Вопрос застиг его врасплох. Я уточнила: "Теперь вы избавились от тревоги за будущее?"
Он засмеялся негромко, с каким-то даже вежливым удивлением. И, не вставая, отвесил мне почтительный поклон.
– Что ж, и вправду нет. Вы угадали. Я тревожусь о нем ненамного меньше прежнего. Несмотря на известность, несмотря на успех моих книг. В этом отношении я никогда не был спокоен. Меня не покидает мысль о том, что общество жестоко - более жестоко, чем я даже предполагал. Успех - дело неверное. Счастье переменчиво, человека могут забыть, завтра все может измениться, и я потеряю все, что имею.
– А вы не думаете, что мадам Легран подозревает об этих ваших страхах?

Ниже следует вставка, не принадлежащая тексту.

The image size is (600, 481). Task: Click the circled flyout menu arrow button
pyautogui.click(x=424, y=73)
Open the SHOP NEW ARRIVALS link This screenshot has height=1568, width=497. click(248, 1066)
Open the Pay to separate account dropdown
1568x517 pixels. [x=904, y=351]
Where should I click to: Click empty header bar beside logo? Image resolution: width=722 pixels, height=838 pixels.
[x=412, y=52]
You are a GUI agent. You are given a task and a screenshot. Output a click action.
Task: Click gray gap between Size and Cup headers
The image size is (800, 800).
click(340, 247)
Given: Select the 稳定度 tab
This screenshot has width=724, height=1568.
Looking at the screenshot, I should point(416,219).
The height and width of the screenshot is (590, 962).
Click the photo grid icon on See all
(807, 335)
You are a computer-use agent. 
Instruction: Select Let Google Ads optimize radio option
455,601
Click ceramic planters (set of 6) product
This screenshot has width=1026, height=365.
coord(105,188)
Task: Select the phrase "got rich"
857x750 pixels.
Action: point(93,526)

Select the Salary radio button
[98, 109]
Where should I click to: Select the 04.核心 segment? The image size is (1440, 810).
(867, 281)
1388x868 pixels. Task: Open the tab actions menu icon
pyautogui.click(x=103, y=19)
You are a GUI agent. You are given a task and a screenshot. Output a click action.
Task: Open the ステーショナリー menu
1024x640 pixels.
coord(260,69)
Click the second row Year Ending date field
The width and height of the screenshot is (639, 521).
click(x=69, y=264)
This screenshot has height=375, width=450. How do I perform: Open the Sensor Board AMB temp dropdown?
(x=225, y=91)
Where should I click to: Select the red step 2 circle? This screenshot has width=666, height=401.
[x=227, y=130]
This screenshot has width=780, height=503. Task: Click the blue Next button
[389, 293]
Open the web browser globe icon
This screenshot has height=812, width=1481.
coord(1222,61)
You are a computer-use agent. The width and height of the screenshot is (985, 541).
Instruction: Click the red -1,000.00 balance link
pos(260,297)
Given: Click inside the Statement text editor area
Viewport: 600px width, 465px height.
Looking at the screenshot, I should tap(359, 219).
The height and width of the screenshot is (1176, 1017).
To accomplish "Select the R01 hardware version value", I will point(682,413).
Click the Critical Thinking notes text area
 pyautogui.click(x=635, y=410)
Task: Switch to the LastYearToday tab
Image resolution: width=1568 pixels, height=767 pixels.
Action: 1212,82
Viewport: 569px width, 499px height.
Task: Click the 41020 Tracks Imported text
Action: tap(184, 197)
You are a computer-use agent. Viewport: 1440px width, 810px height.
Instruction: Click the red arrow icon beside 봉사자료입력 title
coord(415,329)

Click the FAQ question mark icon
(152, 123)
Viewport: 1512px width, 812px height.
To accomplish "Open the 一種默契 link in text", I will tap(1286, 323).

– Ей нечего подозревать - они ей хорошо известны. Я ведь ничего от нее не скрываю. Но если вы полагаете, что из-за этого у нее возник какой-то "комплекс неуверенности", вы глубоко заблуждаетесь. Когда на меня находят эти дурацкие страхи, мы вместе их вышучиваем. Мы оба достаточно сильные люди, чтобы в случае необходимости противостоять несчастьям.
– Во всяком случае, вы так полагаете.
– Я в этом уверен. Причем на основании опыта: ведь я больше года жил впроголодь.
– А я думала, вы росли в довольно состоятельной семье.
– Так и есть. Но когда мне исполнилось восемнадцать лет, отец без лишних слов выгнал меня из дому. Притом без гроша в кармане".
3
Эта подробность или, вернее, это обстоятельство было для меня новостью.
– Ого! Какое же преступление вы совершили?
– О, это слишком длинная история!
– А вы не можете сформулировать в двух словах, что к этому привело?
– А вы можете сформулировать в двух словах, почему Бодлер написал "Цветы зла"?
– Не понимаю, что здесь общего?
– Меня выгнали из дому, потому что я написал некую книгу. А оттого, что меня выгнали, я ее опубликовал. Оттого, что...
– Какую книгу? Ту, что вызвала скандал?
– Именно.
– Снова месть? "Я созгу твой ковел"?
– И да, и нет. Это гораздо сложнее. Может, я ее для того и написал.
– Чтобы вас выгнали из дому?
– Чтобы высказать то, что накипело в душе.